La mission a constaté l'importance qu'accordaient les chômeurs seniors eux-mêmes aux pratiques discriminatoires des entreprises dont ils s'estiment victimes. Les enquêtes menées par Pôle emploi sont d'autant plus concluantes que les demandeurs d'emploi sont interrogés sur l'ensemble des discriminations, par le sexe, l'origine ethnique, le lieu de résidence - qui ne sont pas citées comme des freins majeurs au retour à l'emploi, alors que l'âge l'est par les seniors. Cette opinion rejoint par ailleurs un certain nombre de réponse des conseillers Pôle emploi qui se sont exprimés sur ce sujet dans le questionnaire fait par la mission. 

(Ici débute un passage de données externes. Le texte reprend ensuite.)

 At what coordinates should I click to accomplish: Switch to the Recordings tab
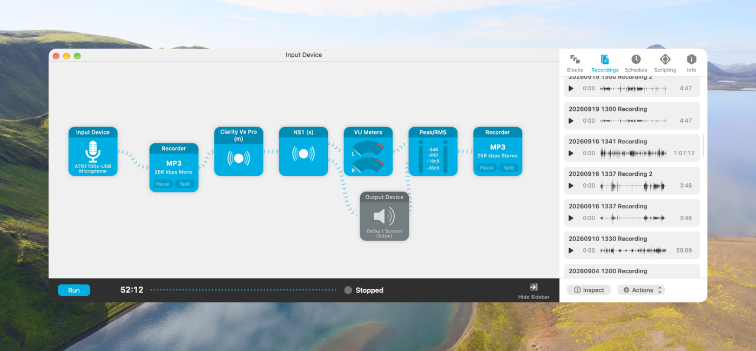(605, 63)
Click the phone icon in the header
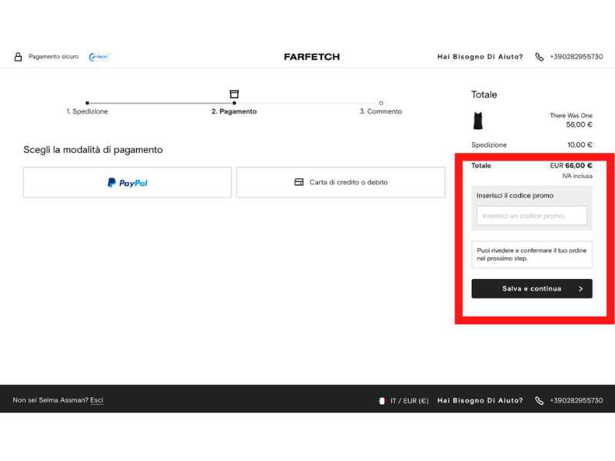 (540, 56)
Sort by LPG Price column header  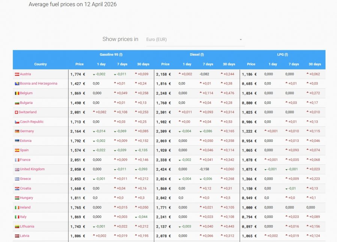251,64
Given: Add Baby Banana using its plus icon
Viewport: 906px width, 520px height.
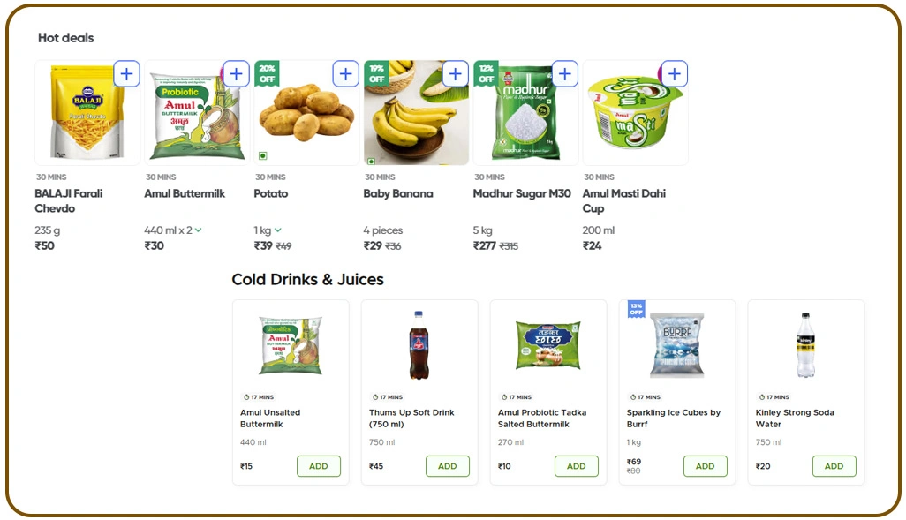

La loi, qui pose un principe d'interdiction des discriminations selon l'âge sous peine de sanctions pénales admet de multiples différences de traitement liées à l'âge, qui sont autant d'exception : la protection de la santé des salariés, les exigences professionnelles, les objectifs de politiques d'emploi et la proximité de l'âge de la retraite, ne permettant pas « une période d'emploi raisonnable avant la retraite » (article L1133-2 du code du travail). En l'espèce, la jurisprudence devient particulièrement sophistiquée, devant prendre en compte les âges multiples de la retraite dans les différents régimes : âge légal, âge du taux plein, âge de mise à la retraite d'office. 

Des politiques publiques qui ont privilégié le maintien dans l’emploi, et qui sont peu évaluées sur le volet recrutement 

Plusieurs instruments relevant des politiques d'emploi ont pris en compte la dimension seniors, à la suite de l'accord national interprofessionnel de 2005 relatif à « l'emploi des seniors en vue de promouvoir leur maintien et leur retour à l'emploi », du plan concerté 2006-2010 en faveur de l'emploi des seniors et de la loi de financement de la sécurité sociale du 17 décembre 2008. Toutefois, les bilans qu'a pu en tirer la mission à partir des données disponibles s'avèrent décevants. 

La mise en place d'accords ou de plan seniors prévus dans la loi de décembre 2008 comporte des innovations juridiques importantes dans le droit de la négociation collective : pénalités financières, obligation de parvenir à un accord ou, à défaut, de mettre en place un plan d'action, définition d'un contenu minimal des accords. Toutefois, les évaluations faites de ce dispositif montrent que ces démarches ont souvent été formelles et que la part du recrutement, que ce soit au niveau des accords de branches comme des entreprises, reste minoritaire, les textes adoptés s'inscrivant majoritairement dans une perspective de maintien dans l'emploi. 

Le même constat peut être fait pour le plan concerté en faveur de l'emploi des seniors, le bilan du volet recrutement de ce plan fait par la mission montre que plusieurs des mesures prévues, n'ont eu qu'un effet marginal. Par ailleurs, si globalement l'accès aux contrats aidés pour les plus de 50 ans est conforme à leur poids dans la demande de travail, la mission a montré qu'il existait une différence marquée entre ceux âgés de moins de 55 ans et ceux âgés de 55 ans et plus. Enfin, la mission a constaté que la question du retour à l'emploi des seniors avait, à plusieurs reprises, été inscrites dans les priorités de Pôle emploi, mais que celles-ci n'ont pas fait l'objet, à ce jour, de bilan permettant de mesurer leur degré de mise en œuvre, ni d'évaluation permettant de mesurer leur effet sur le retour à l'emploi. En outre, dans l'accès aux prestations délivrées aujourd'hui par Pôle emploi aux seniors, on constate un accès nettement moindre des seniors lorsqu'ils sont âgés de 55 ans et plus.